In both, the primary endpoint was missed. Apaziquone didn’t achieve stat sig improvement I rate of recurrence in the trialed bladder cancer patients over placebo, and so the trials were deemed a failure – initially. After analysis of pooled data, however, Spectrum reported that as a pooled report the trial had succeeded, and not only had the pooled data met the endpoint of stat sig improvement in rate of recurrence, with a pretty impressive P value of 0.0174, but that it had also met a key secondary endpoint, time to recurrence, with an even stronger P value of 0.0076.
The company subsequently sat down with the FDA to discuss the findings, and then kicked off another phase III that, reportedly, builds on the learnings from the two previous failed trials. It also submitted an NDA, based on the data from the failed trials, which the FDA subsequently accepted, and here we are.

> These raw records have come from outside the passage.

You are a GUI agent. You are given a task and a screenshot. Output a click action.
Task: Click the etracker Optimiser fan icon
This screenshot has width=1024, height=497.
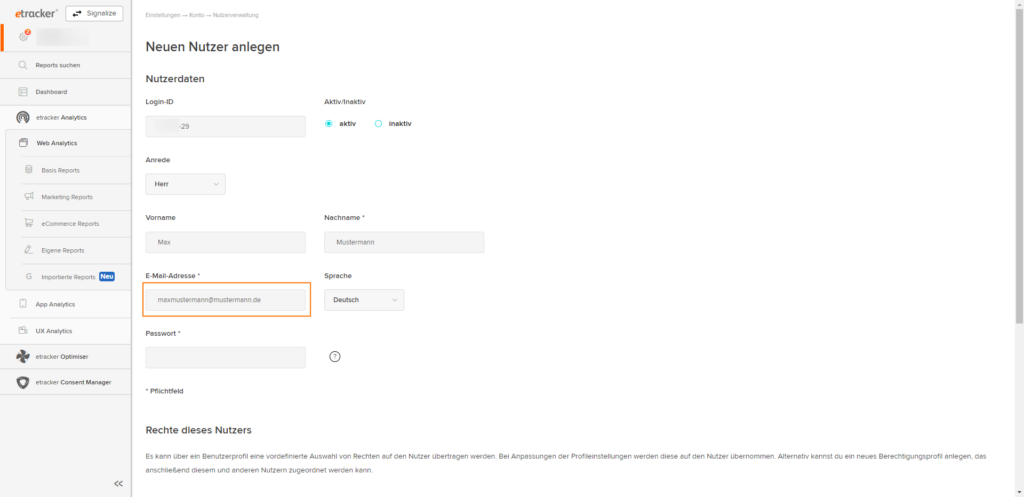23,357

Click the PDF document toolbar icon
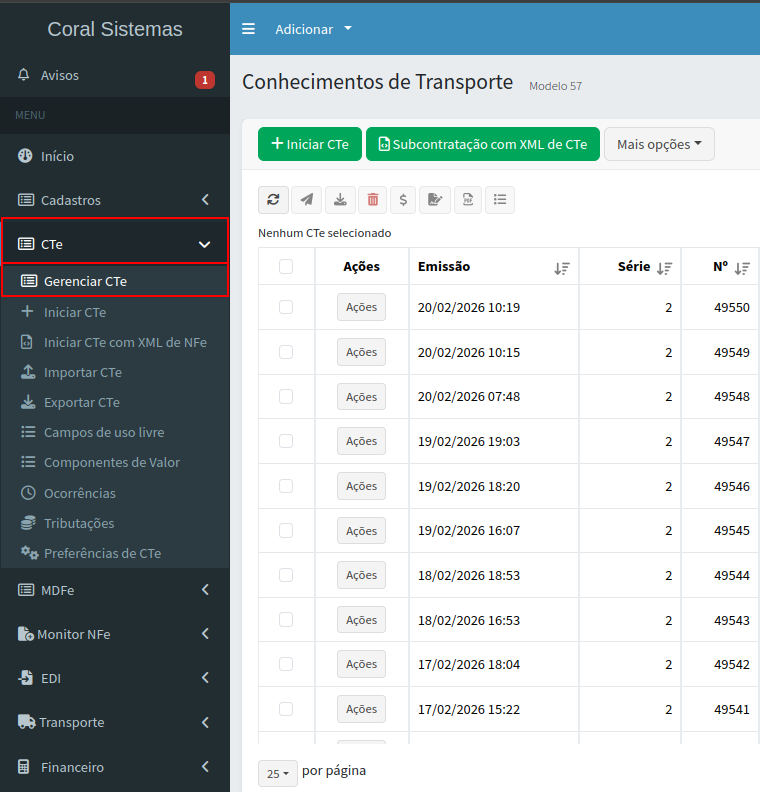coord(466,200)
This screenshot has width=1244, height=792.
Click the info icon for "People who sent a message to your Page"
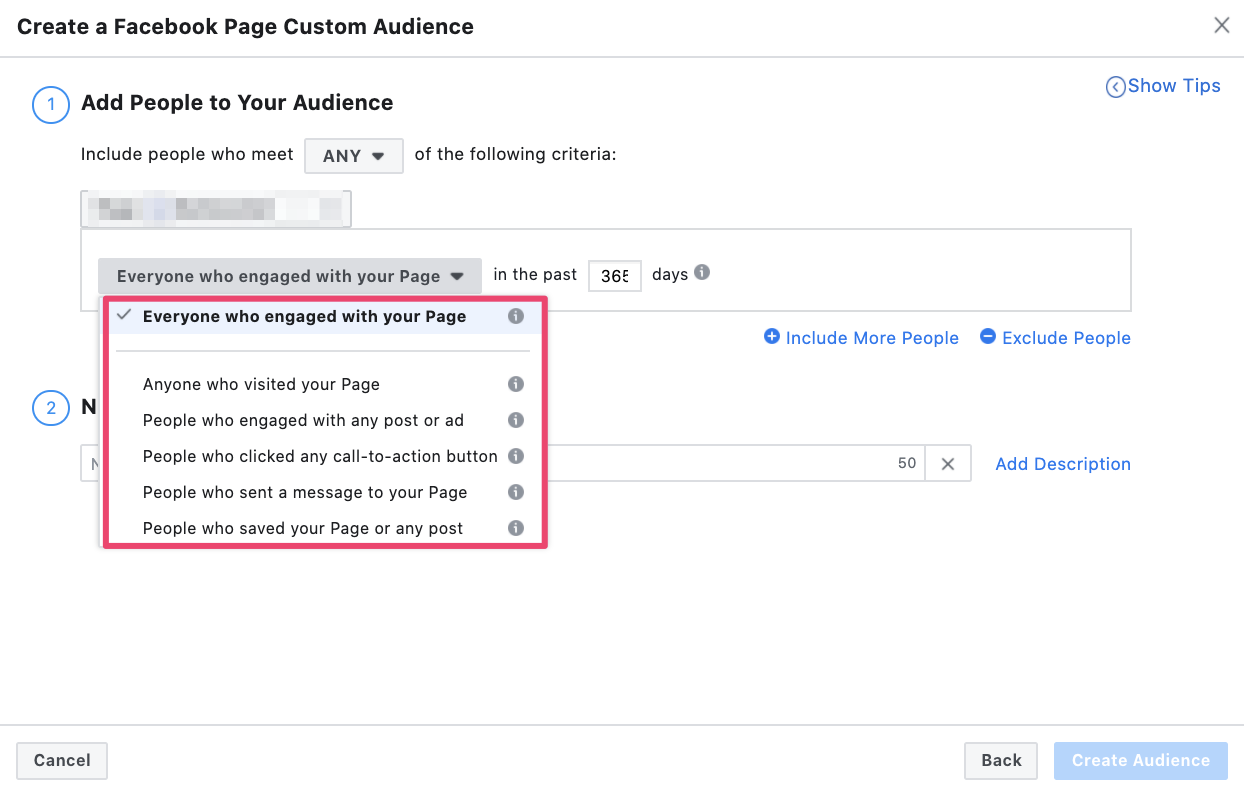coord(516,492)
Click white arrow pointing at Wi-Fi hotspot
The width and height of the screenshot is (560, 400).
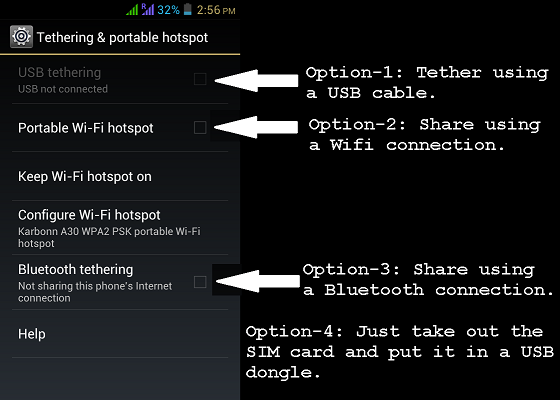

So what do we expect from the advisory panel? Well, it depends how the panel interprets the pooled data. The trial wasn’t set up for retrospective endpoint analysis, and to recommend approval based on such is always a risky approach. As such, we expect the panel to be cautious in its recommendation.
There’s every chance that the panel will want data from the ongoing trial before it can come to a decision, but primary completion isn’t expected until 2020, and study completion until 2021.
As such, it’s hard to be anything other than pretty bearish on this one as things stand. There’s an unmet need, but likely not regarded as significant enough to approve a treatment that has not yet demonstrated stat sig improvement in anything other than pooled data, and the FDA (and the panel) will likely take this stance. This isn’t guaranteed, of course, but it’s difficult to see any other outcome right now.